Don't Open Till Doomsday

The Outer Limits (1963)

Don't Open Till Doomsday, directed by Gerd Oswald.

In the little town is an old house. In the old house is a shut up room with a table of dusty wedding presents. One of the boxes emits an unearthly droning sound. Behind the lens in the box is a little one-eyed alien waiting for anyone to look in, after which they are never seen again.

Well, that's different!

Part of the eerieness of this is because both time frames -- 1929 and 1963 -- involve wedding nights, a time of privacy and intimacy between two people. Interference from a malevolent outside force is unsettling.

Other creepy elements:

Miriam Hopkins is the 1929 bride who -- like Miss Havisham in Great Expectations -- has "lost" her husband on the wedding day. Time stops, the presents are never opened, the bridal suite and house fall into decay. Like Havisham, our bride has a generous exterior but hidden malevolent intent. Thirty-four years later, she has plans for getting her groom back.

When I first started writing reviews I don't know Golden Age star Hopkins, but since I have seen:

Familiar faces: John Hoyt (always the hatchet-faced intimidating man) and Russell Collins ("nervous old man with guilty secrets").

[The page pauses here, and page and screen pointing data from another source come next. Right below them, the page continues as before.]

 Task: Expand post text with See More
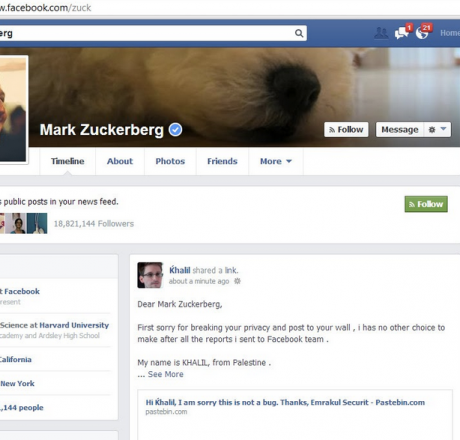[165, 374]
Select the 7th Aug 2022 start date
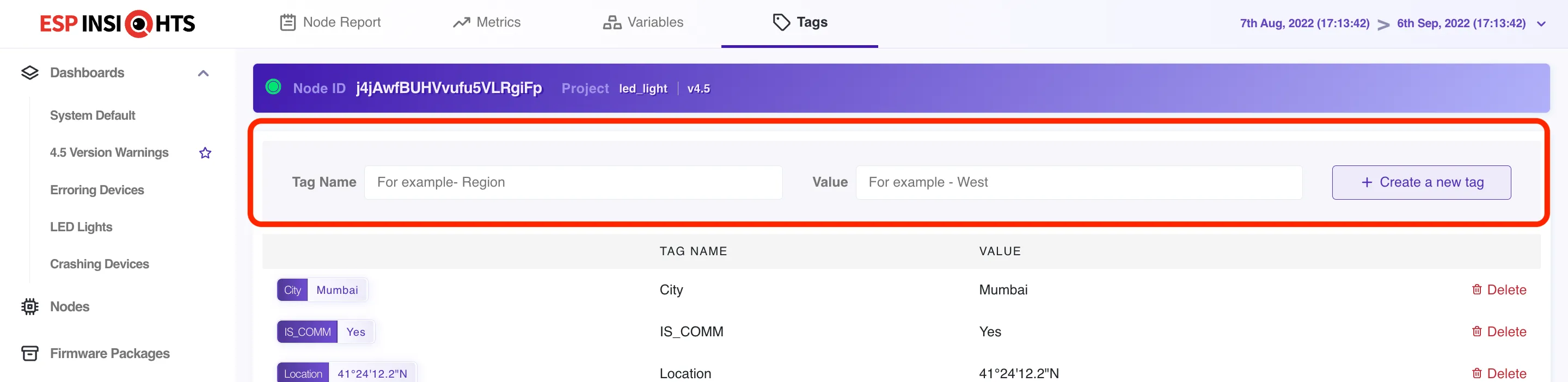 [x=1304, y=24]
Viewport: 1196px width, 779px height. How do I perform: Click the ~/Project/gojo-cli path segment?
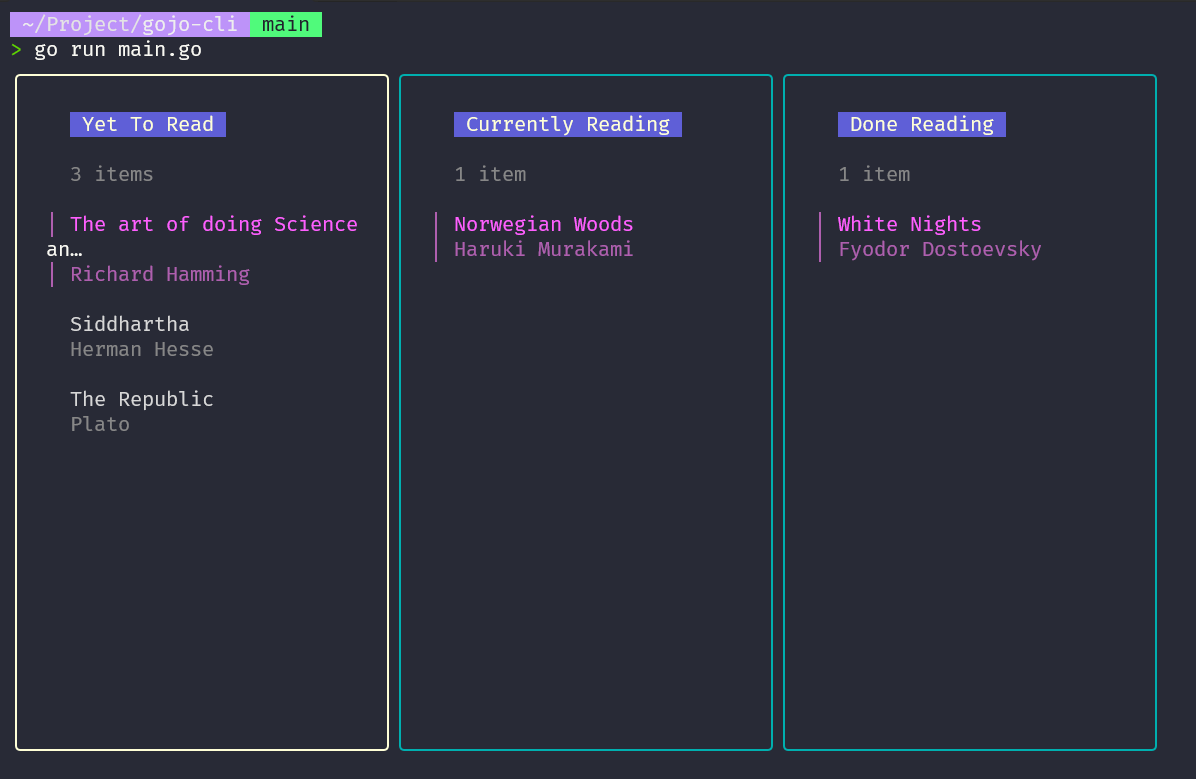point(130,24)
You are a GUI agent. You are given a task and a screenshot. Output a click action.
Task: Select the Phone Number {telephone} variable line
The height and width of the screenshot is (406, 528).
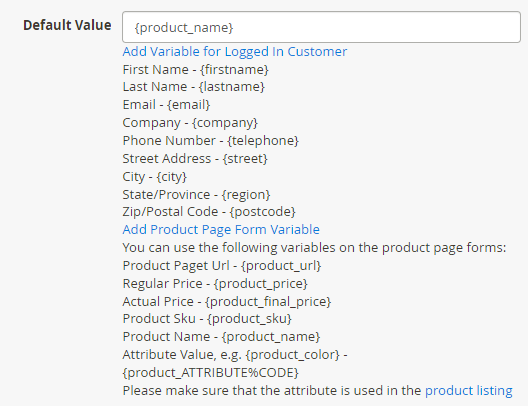click(x=210, y=141)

Photographed by Conrad Hall.

The Blu-ray commentary is the third in a row by Reba Wissner giving insight into the score.

She also fills in useful background on the plot, presumably from the written screenplay: the little alien is an extra-dimensional being whose reality is colliding with our universe of time and space. He and his fellows have come to destroy us. In 1929 the Professor captures the alien in its magic box but is ridiculed and his life ruined by rich man Kry. As a malicious prank the Prof delivers the box as a present at the wedding of Kry's son, and our story begins.

She also finds much sexual symbolism in the story but won't spell out the details.